If you prefer a warmer and colored sound, the stock GES would be my pick for you. However, if you want an absolute, pristine dead neutral coloration and tone with hyper dynamics and gooey softness, the Cavalli of course is the better way to go. There really aren’t many electrostatic amplifiers out there so your choices will be extremely limited.
Due to the more relaxed presentation of the Stax 007, as well as the lack of sound staging vastness I would say almost any electrostatic amplifier that is reputable will suffice. The GES from Woo Audio is a great stepping stone into the much more expensive amplifiers for the Stax 007, 009, and Sennheiser HE90, so you can’t really go wrong with any of them.
Worry more about your Dac selection than the amp, you’d want to stick to something as spacious and airy as possible to help retain the best sound staging that your amp is capable of. Absolutely avoid recessed sound signatures or anything with harsh treble or bass, stick to Dac’s known for a more lush appeal.
This collaboration of a dozen Summit headphones has devastated my entire outlook on the HiFi experience. Prior to this, I’d been perfectly happy to own a mid-tier headphone and utilize it as my primary. Now and after experiencing all of these products at the same time, my entire reference point for what makes me happy has been absolutely decimated. Most great headphones I’d thought were perfectly clear enough to satiate me now sound like muffled balls of haze, megaphone-like in presentation, and clarity.
My ears now pick up on subtle nuances that I’d really never paid much attention to.

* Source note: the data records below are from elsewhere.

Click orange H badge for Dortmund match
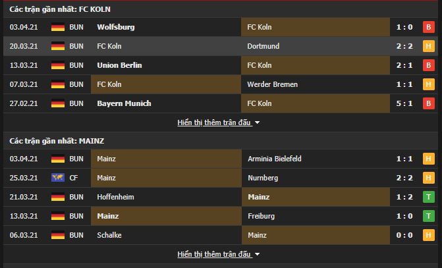Viewport: 442px width, 268px height. [x=428, y=46]
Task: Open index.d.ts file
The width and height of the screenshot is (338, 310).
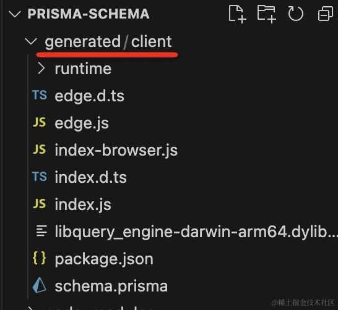Action: (x=90, y=177)

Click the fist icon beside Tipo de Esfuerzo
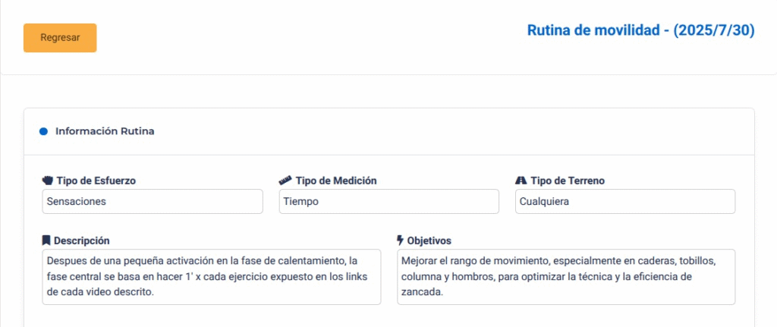49,181
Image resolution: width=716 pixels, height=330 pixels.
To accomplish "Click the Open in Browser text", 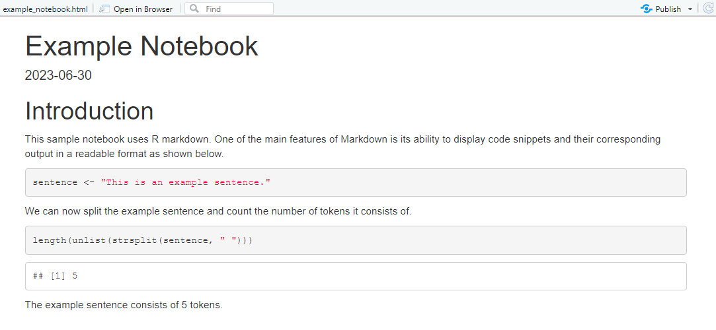I will tap(143, 9).
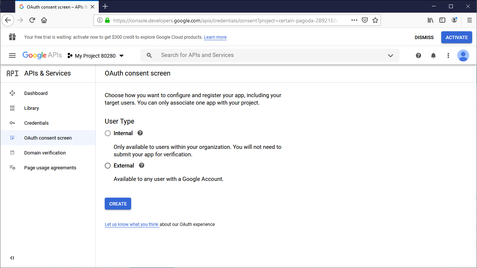Collapse the left sidebar navigation
This screenshot has width=477, height=268.
coord(12,258)
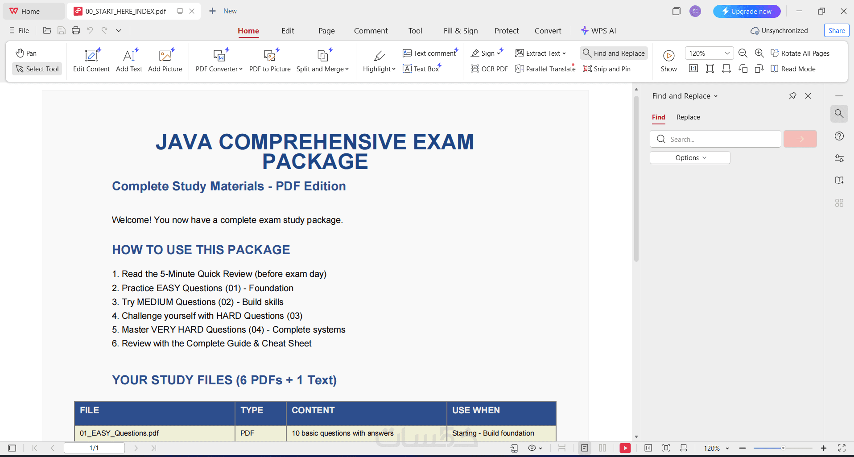This screenshot has width=854, height=457.
Task: Open the bookmark panel icon in right sidebar
Action: coord(839,180)
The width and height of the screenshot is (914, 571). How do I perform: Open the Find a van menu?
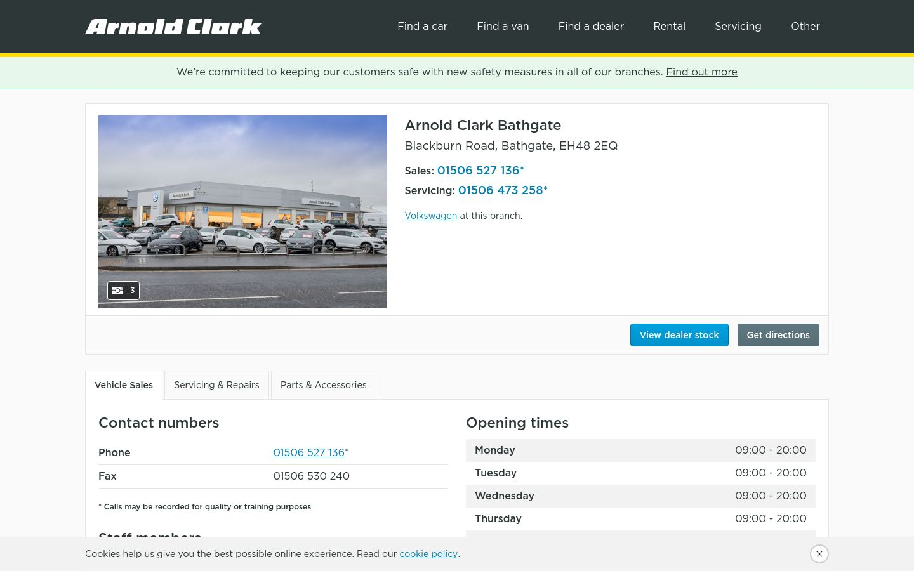tap(503, 27)
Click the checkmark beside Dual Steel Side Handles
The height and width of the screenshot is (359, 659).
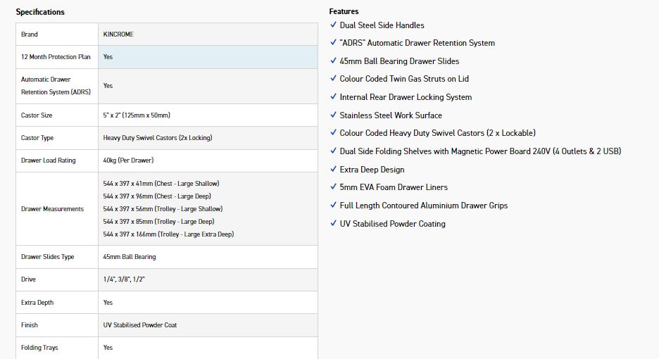tap(333, 25)

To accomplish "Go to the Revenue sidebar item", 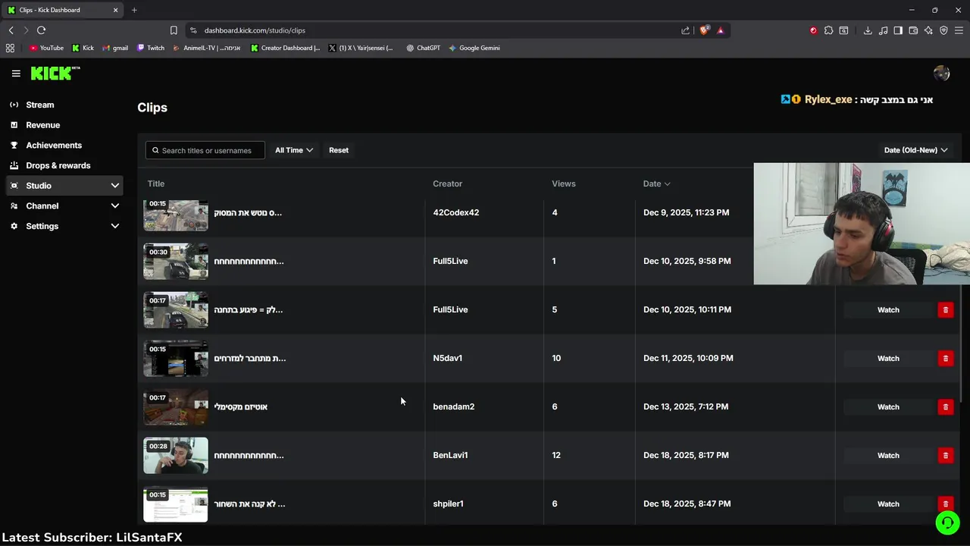I will click(x=42, y=125).

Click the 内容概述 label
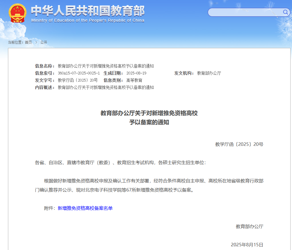(x=45, y=88)
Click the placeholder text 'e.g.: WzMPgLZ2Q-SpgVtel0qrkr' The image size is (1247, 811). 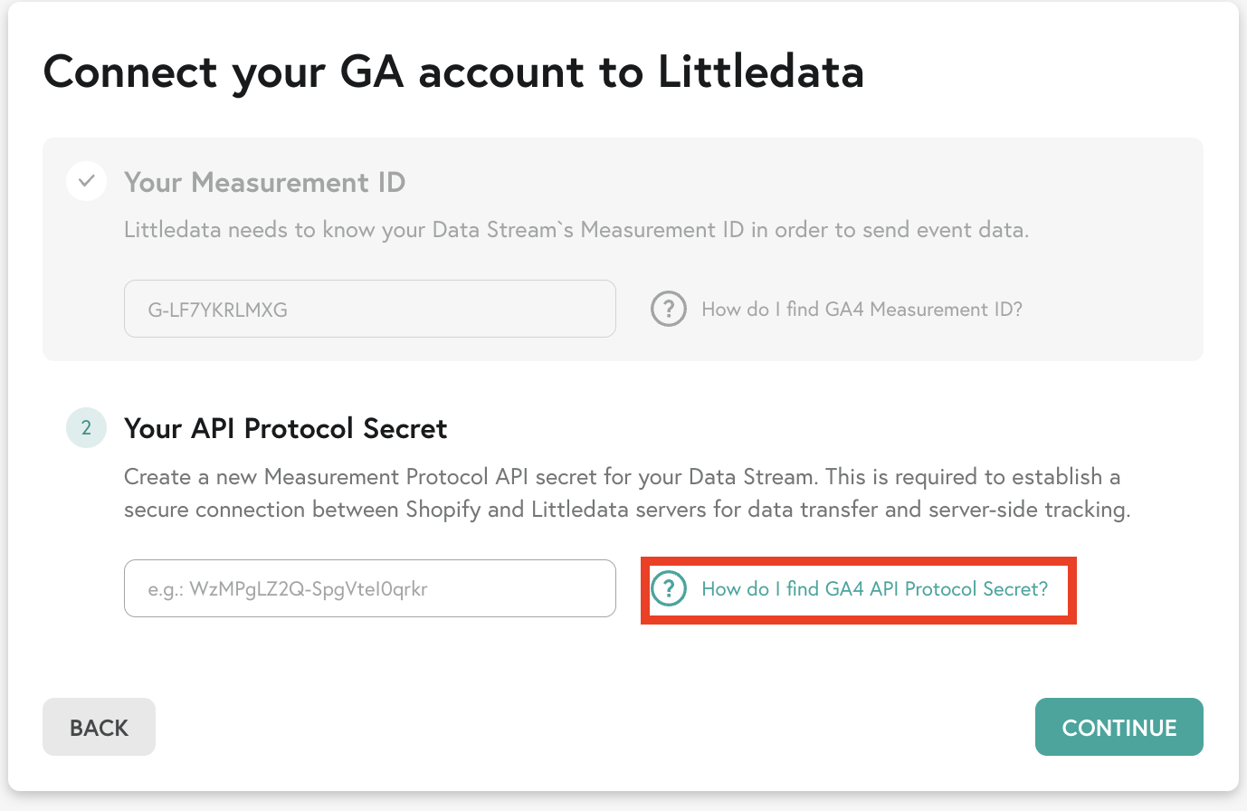pos(288,589)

I don’t like where HiFi audio is heading, the simple fact that a $10 driver can be modified to sound comparable to $1000+ headphones is abysmally painful to my wallet and Paypal account. There is no excuse for this any longer, we have to stand up for ourselves as pricing for these products continues to skyrocket.
There was no true winner in this report, my views and opinions are wildly subjective. I am in this for the potential emotional ties the music brings to me, my headphones are simply the instrument I use to obtain that level of bliss…so I care little for how flat headphone measurements are, which one has the best frequency response or which one is the most accurate.
To me, accuracy does not equate to more enjoyment, it actually sums up to enjoying my music less most of the time. I’d like to listen to older recordings without feeling pain or harshness as it was originally recorded, I want to fully enjoy it. I want that masked, but I also want all the details kept alive. Sets like the Stax 007 and Alpha Dog do just that.
Having said that, if I were forced to offer an overall winner to you, there is no question that the Alpha Dog absolutely, brutally emaciated the 11 other models in this report. Disregarding price completely, it compares and even bests some of the $1000+ models out there, yet the driver’s original manufacturing price was probably less than $10. No other headphone offers as much as the Alpha and it costs hundreds less than it should.
Originally, I had written this report with total disregard for pricing and reviewed each model as if they were all the same price. All mentions of pricing on each headphone section were edited in during the final draft copy, I’d originally tried not to let pricing affect my judgment. Even then, the Alpha Dog still bested most of the other headphones in many ways…the fact that it costs $599 is just a massive bonus. This fact should embarrass the hell out of every other company out there.
The truth is that despite strengths, flaws, and the overpriced nonsense occurring in these headphones, all of them are life-altering, superb beyond reason, and able to solicit that emotional response that I yearn for. Each one has its own special qualities that sound great in specific areas. You might a certain headphone to outperform another, I might find that headphone to flat out stink.